Suppose we shall prove $H^2({\Bbb Z}, {\Bbb Z}) = 0$ and $H^2(\widehat{\Bbb Z}, {\Bbb Z}) = {\Bbb Q}/{\Bbb Z}$.
This is simply the matter of calculating $H^2(G, {\Bbb Z})$ or finding what the cochain $f(\sigma, \tau)$ would be such that for any $\sigma, \tau, \rho \in G$ the following property holds$\colon$
$$ f(\tau, \rho)^{\sigma} - f(\sigma \tau,\rho) + f(\sigma, \tau \rho) - f(\sigma, \tau) = 0. \quad \cdots\cdots \quad (\lozenge) $$
Q. Is it possible to directly handle $(\lozenge)$ to prove the above isomorphisms for $G = {\Bbb Z}$ or $\widehat{\Bbb Z}$?

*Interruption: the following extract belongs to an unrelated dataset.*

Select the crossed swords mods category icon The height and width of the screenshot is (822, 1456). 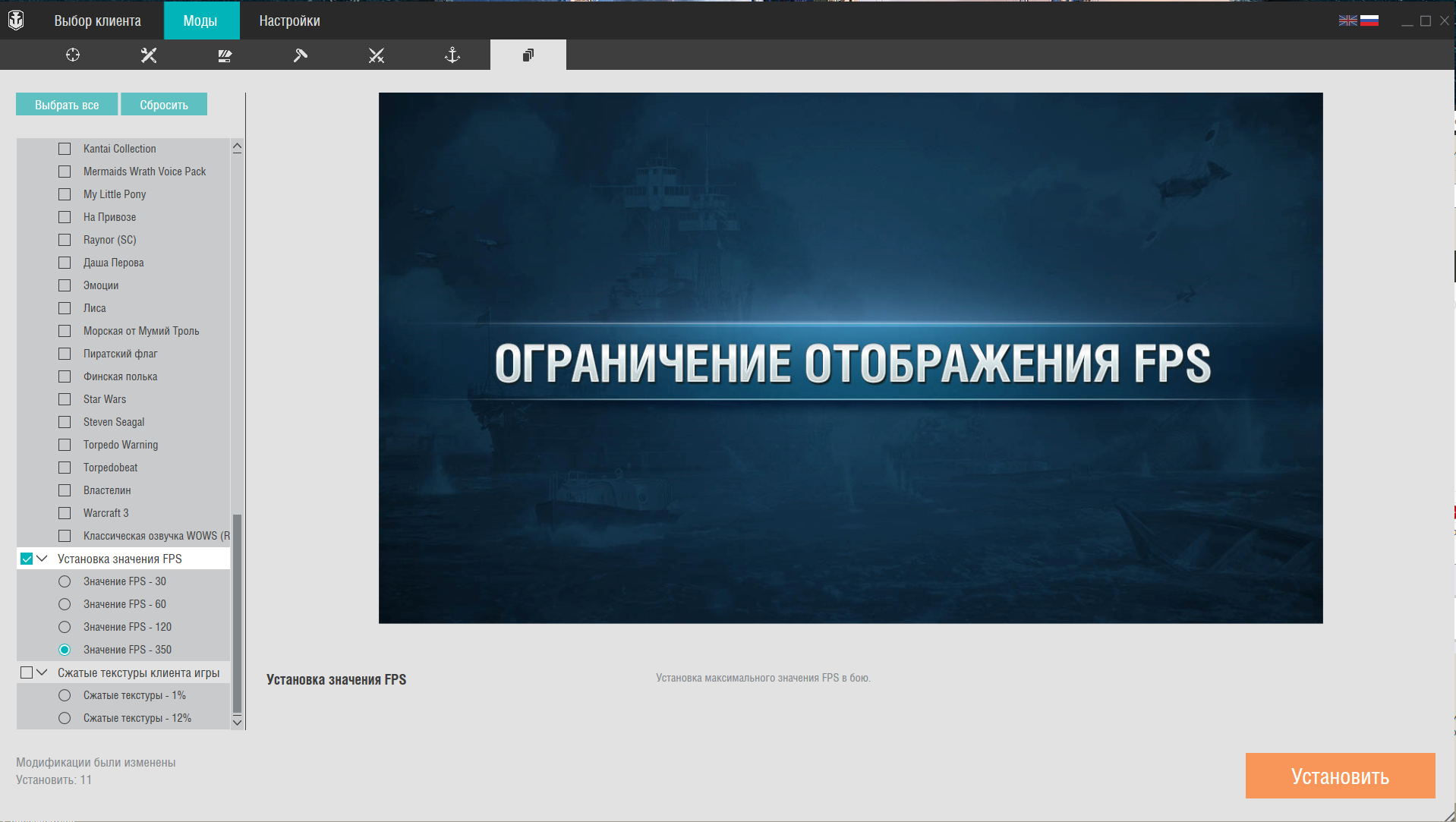(x=377, y=55)
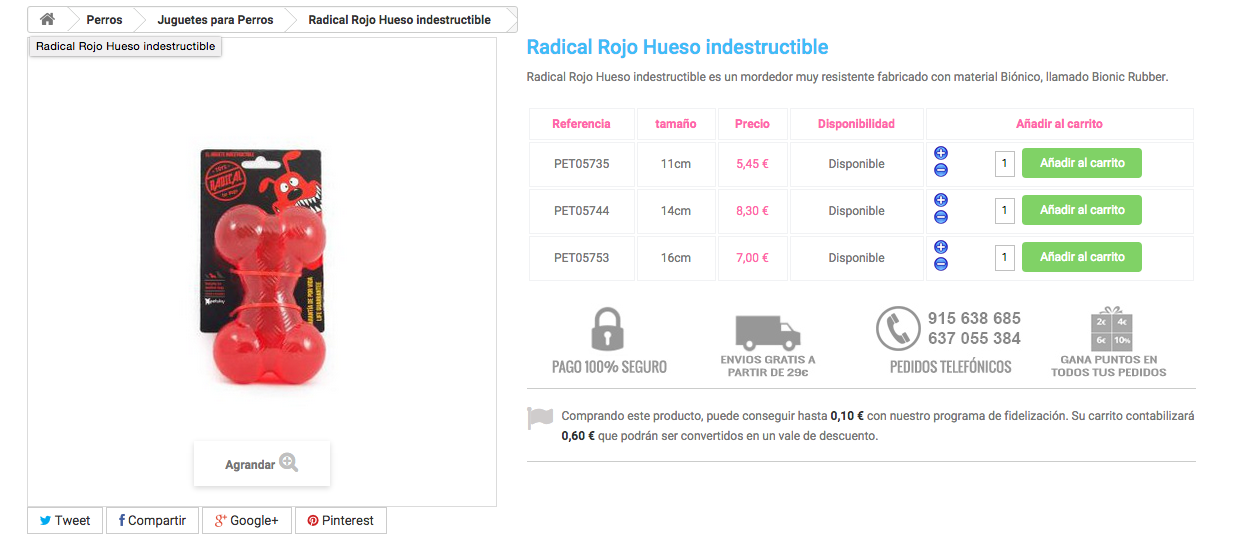Viewport: 1257px width, 555px height.
Task: Click the gift box points icon
Action: click(x=1110, y=328)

Namely, can one deduce the results for G = ${\Bbb Z}$, or $\widehat{\Bbb Z}$ simply from the relation $(\lozenge)$?
I don't think that a proof using only the definition of cocycles and coboundaries is useful (or even feasable). Therefore I want to show tools from homological algebra you can (and should) use:
Let $G=F_n$ be the free group of rank $n$. For $n=1$ we have $F_1\cong \Bbb Z$. Then we have $$ H^k(F_n,\Bbb Z)=0 $$ for all $k\ge 2$.
Proof: We can show that there is a length one resolution of the trivial $G$-module $\Bbb Z$ as follows. Let $\varepsilon : \Bbb Z[G]\longrightarrow \Bbb Z$ be the canonical augmentation that sends every $g\in G\mapsto 1 \in\Bbb Z$, and let $K=\ker\varepsilon$. Then $K$ is a free $\Bbb Z [G]$-module with basis $\{ x-1 : x\in X\}$ where $X$ is a basis of $G$, so there is a free resolution of length $1$, $$ 0\longrightarrow K\longrightarrow \mathbb Z[G]\longrightarrow \mathbb Z\longrightarrow 0 $$ Thus $H^k(F_n,\Bbb Z)=H_k(F_n,\Bbb Z)=0$ for all $k\ge 2$.
For the second question, about the cohomology of the profinite completion $\widehat{\Bbb Z}$ of $\Bbb Z$ see Galois cohomology.